Esper wasn’t entirely sure what change was, but held her hand out and took the coins back from the man a little confused. “Thank you!” she said to him with a smile shining out beneath the skull mask.
“No, thank you for your business,” said the old man with a smile of his own, before sitting back down. “Ah! One thing.” He rose back to his feet, walking around the stall once more to her. Bending downward, he grabbed the strings of the boots and tied them tightly, but slowly so the girl could watch him do so.
“Make sure to tie these when you wear them so they sit nice and snug, otherwise they will hurt. Okay?”
Esper watched in fascination at the complicated knot the man was making on her new shoes, unsure if she could replicate it. “Okay! Thank you!” The man rose up and gave her a final smile before returning back to his chair once more. Waving goodbye to each other, the man watched as the strange, obscured girl walked off down the bridge to the other rise. He shook his head, wondering what strange children there were these days.

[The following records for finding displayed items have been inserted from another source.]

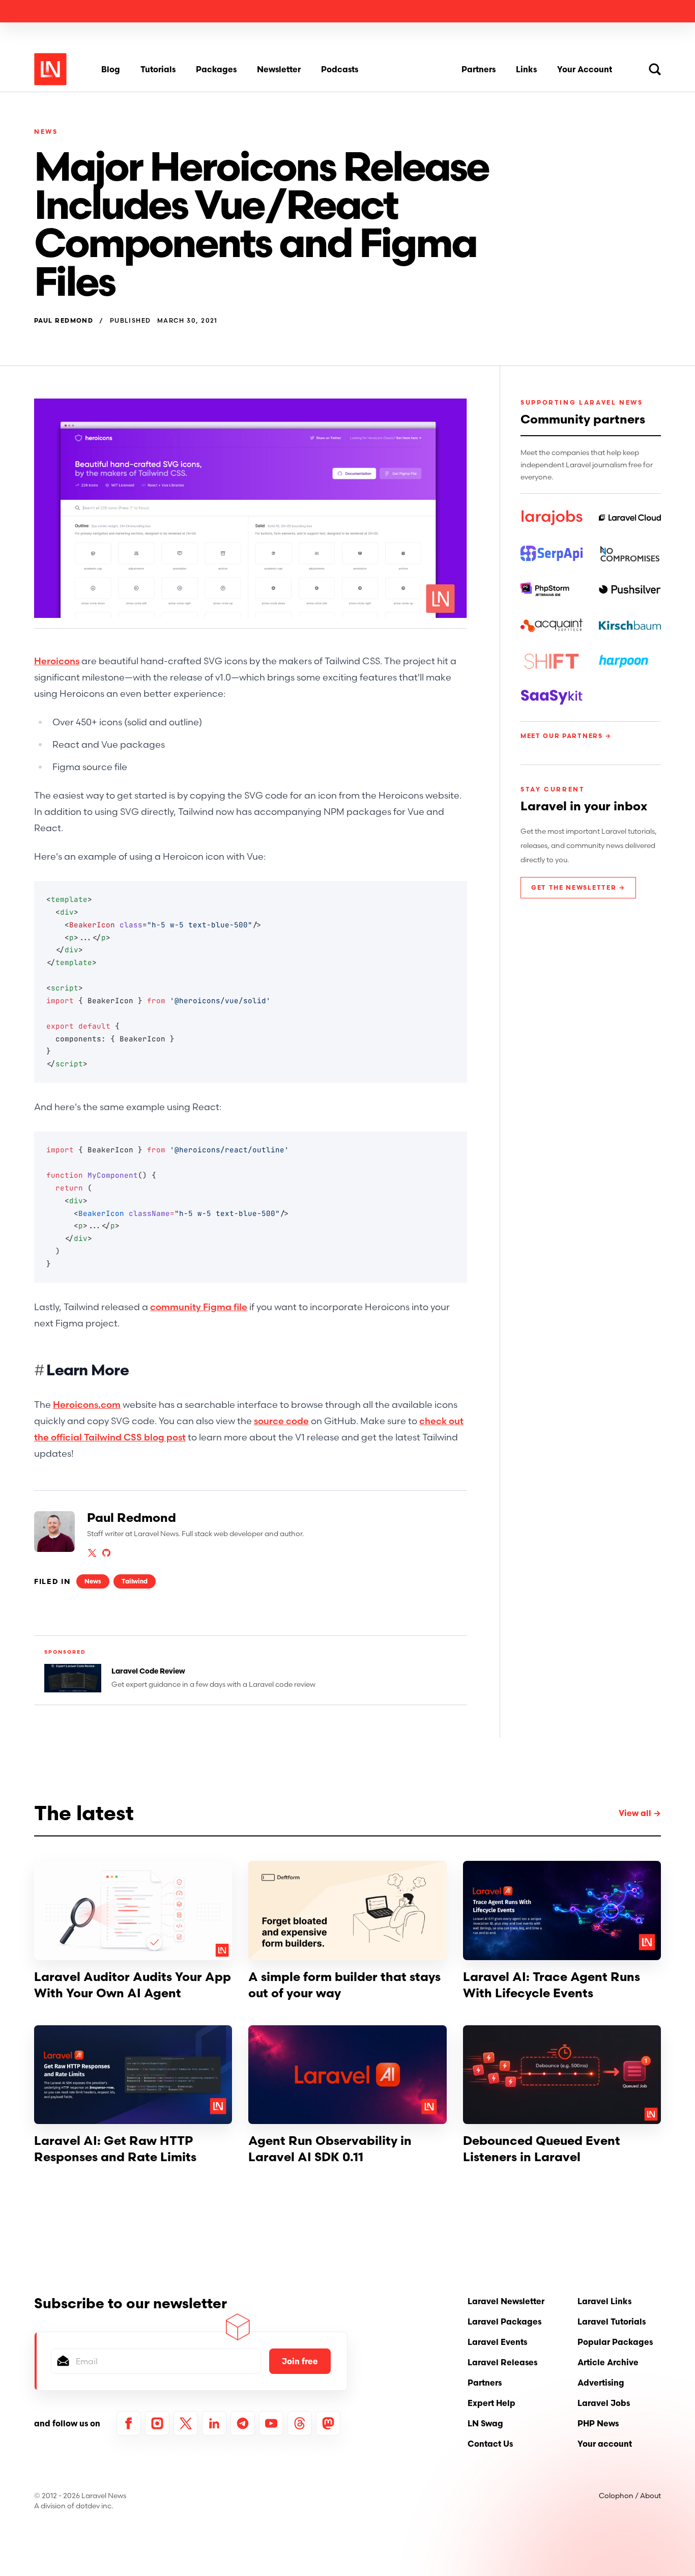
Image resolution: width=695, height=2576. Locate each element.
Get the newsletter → (578, 887)
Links (526, 69)
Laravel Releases (502, 2362)
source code (281, 1421)
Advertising (600, 2382)
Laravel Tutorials (611, 2321)
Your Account (584, 69)
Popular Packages (615, 2342)
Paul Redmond (63, 321)
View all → (640, 1813)
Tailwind (135, 1581)
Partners (478, 69)
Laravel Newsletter (506, 2301)
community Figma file (198, 1307)
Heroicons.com (87, 1404)
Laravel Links (604, 2301)
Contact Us (490, 2444)
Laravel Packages (504, 2321)
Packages (216, 69)
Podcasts (339, 69)
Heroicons (56, 661)
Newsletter (279, 69)
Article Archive (608, 2362)
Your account (604, 2444)
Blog (110, 69)
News (46, 131)
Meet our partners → (566, 736)
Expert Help (491, 2403)
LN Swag (485, 2423)
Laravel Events (497, 2342)
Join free (300, 2361)
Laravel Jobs (603, 2403)
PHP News (598, 2423)
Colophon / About (630, 2495)
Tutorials (158, 69)
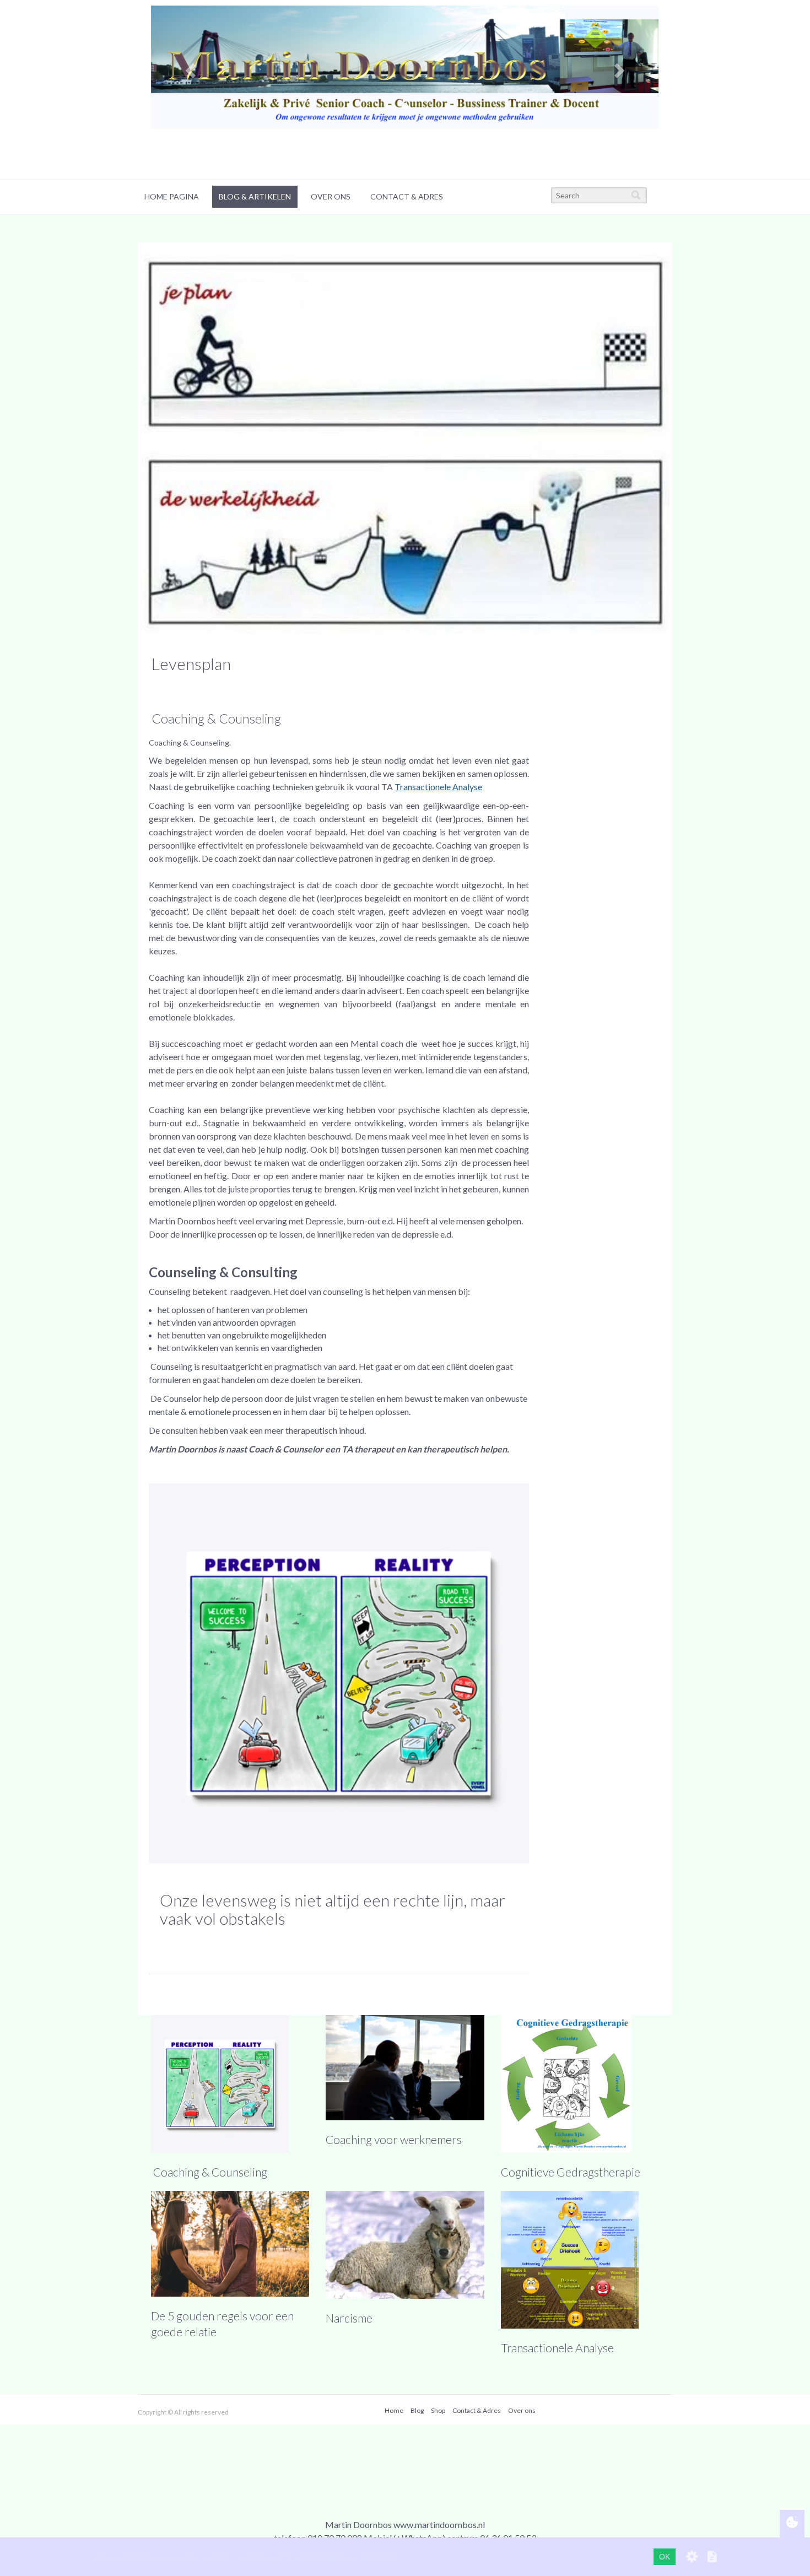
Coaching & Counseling (209, 2172)
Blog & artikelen (255, 196)
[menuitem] (172, 197)
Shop (438, 2410)
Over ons (330, 196)
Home (394, 2410)
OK (664, 2556)
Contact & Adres (406, 196)
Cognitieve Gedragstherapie (570, 2172)
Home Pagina (171, 196)
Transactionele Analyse (557, 2347)
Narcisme (349, 2318)
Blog (417, 2410)
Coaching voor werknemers (394, 2139)
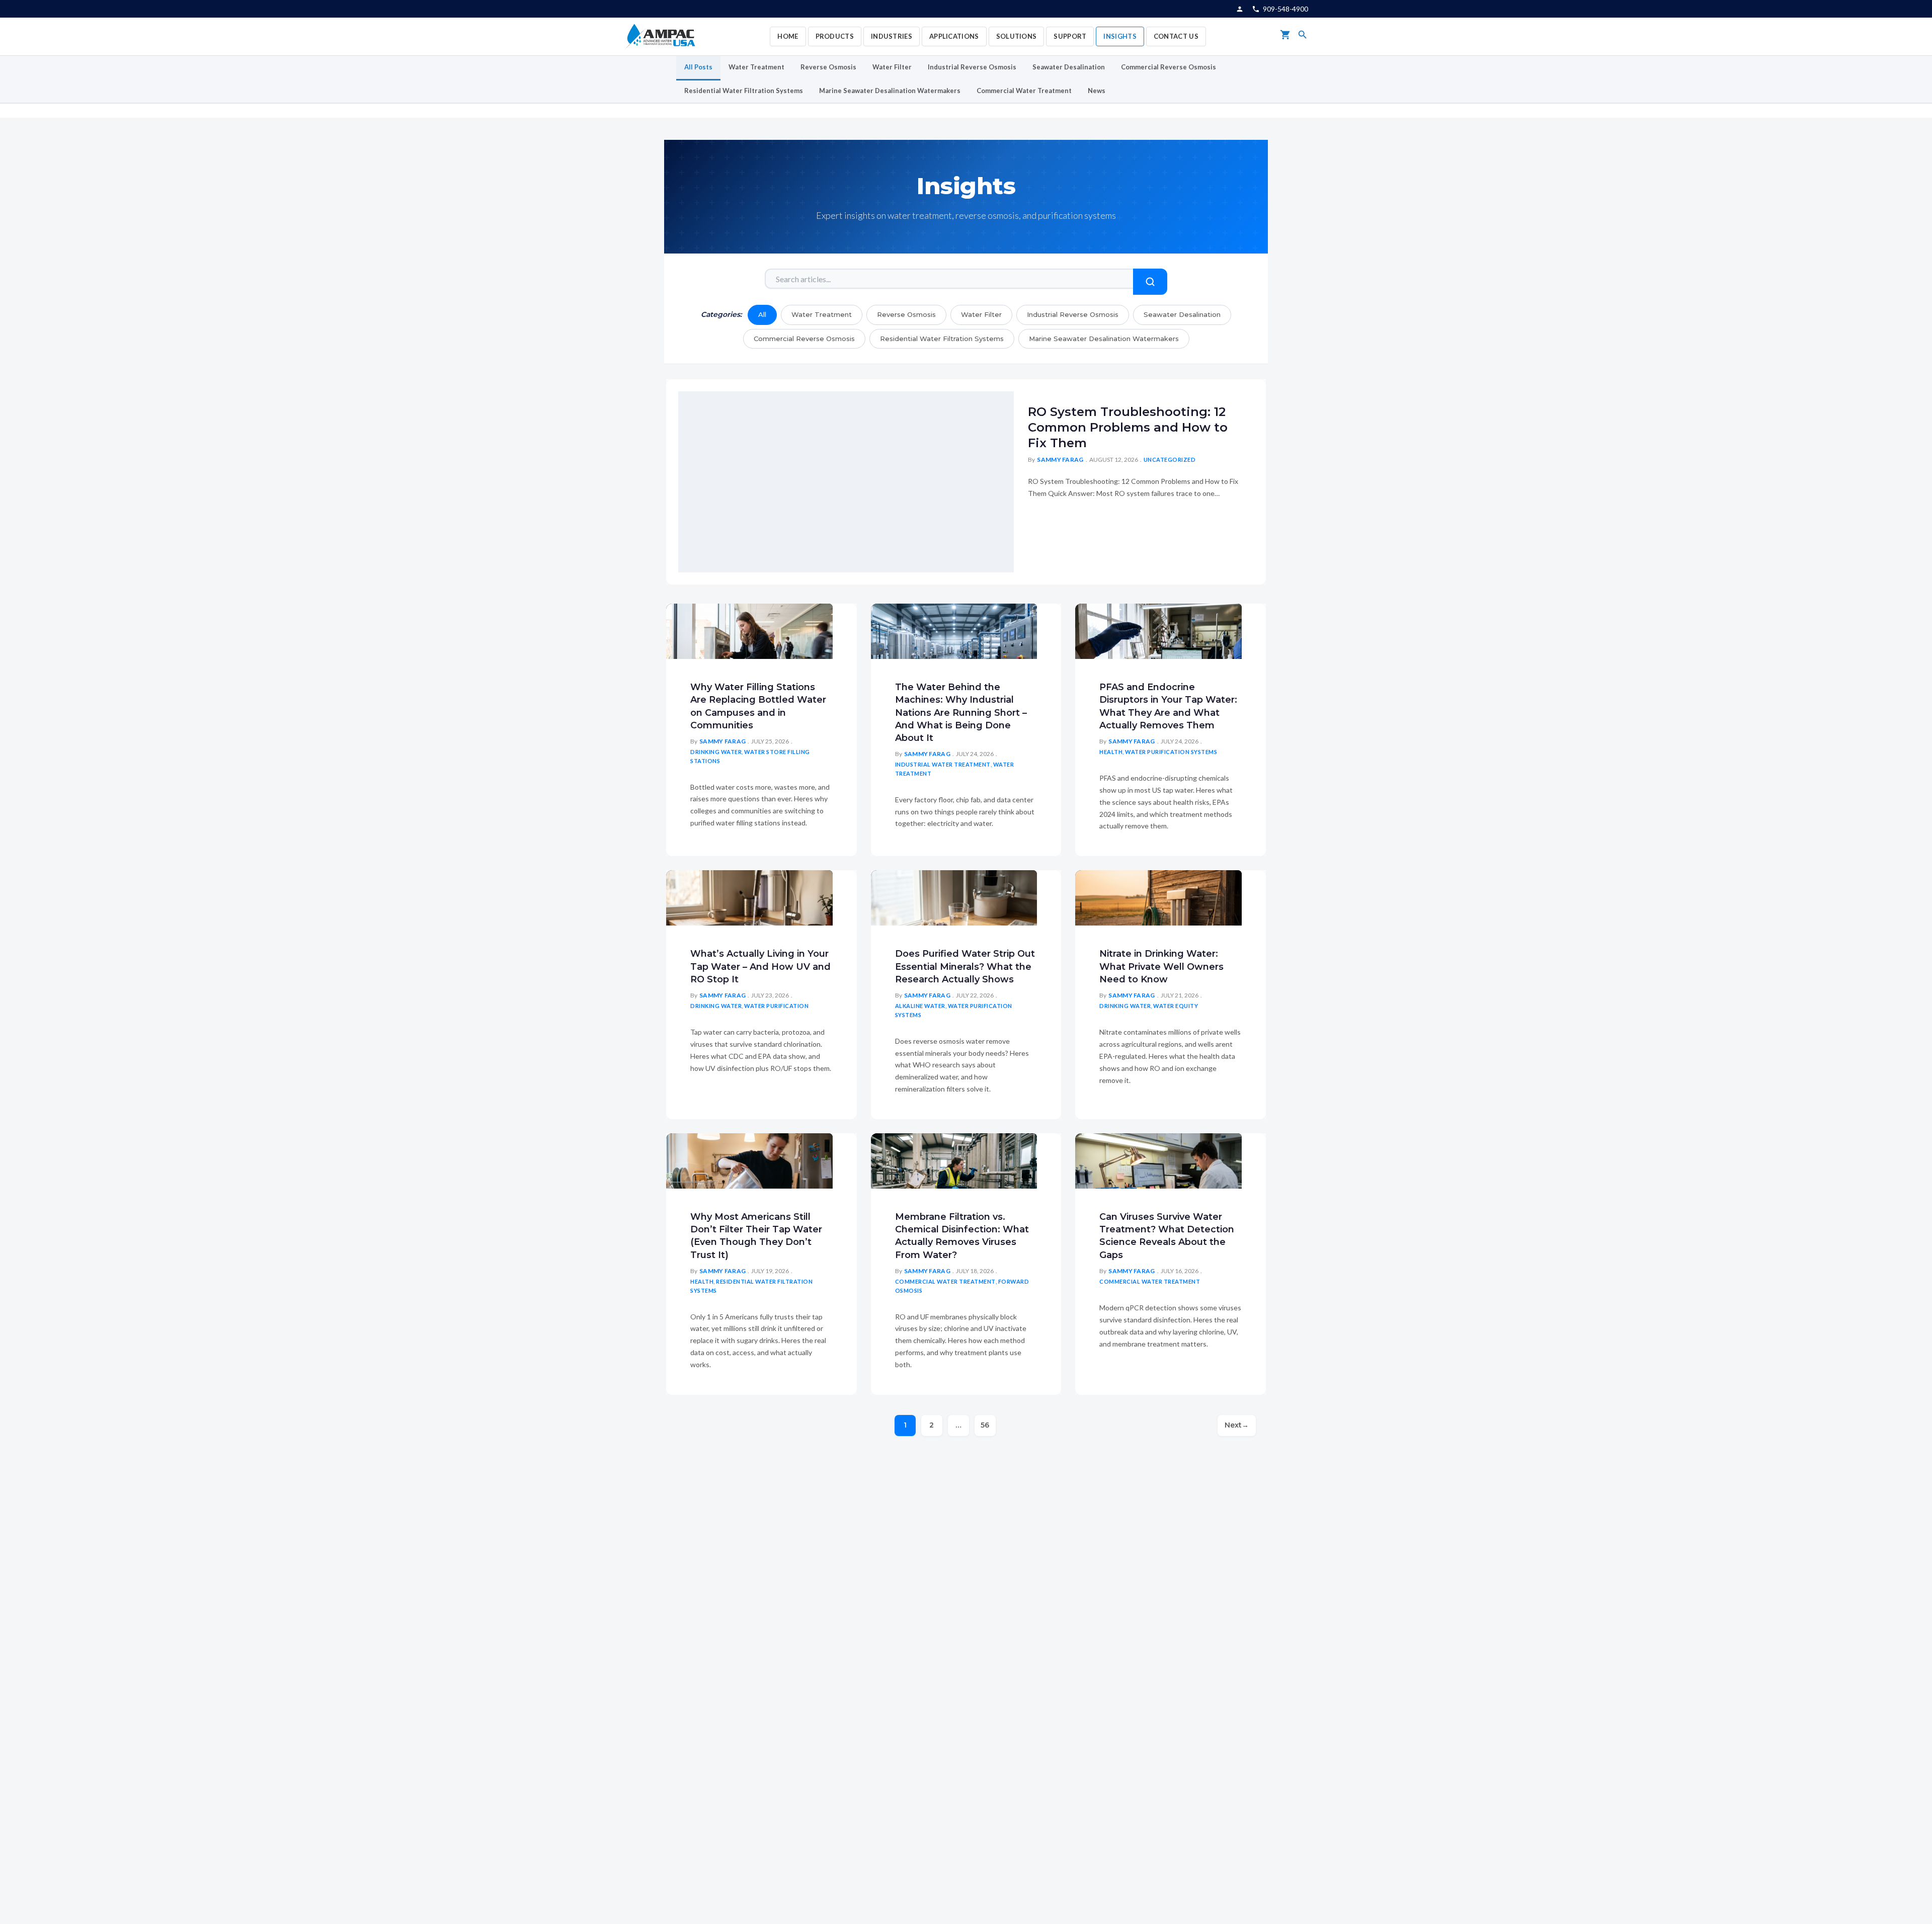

He picked up his boot from before together with the needle and began to continue his stitching. Not a minute later he blinked, his eyes rising up in confusion, as his mind told him that something vague and undefined was wrong. Looking around his stall he noticed a silver coin in his money basket. Where had this come from? He hadn’t had a single customer all day. Scratching his head, he tossed it back into the basket, not entirely upset about having more money than he thought he did.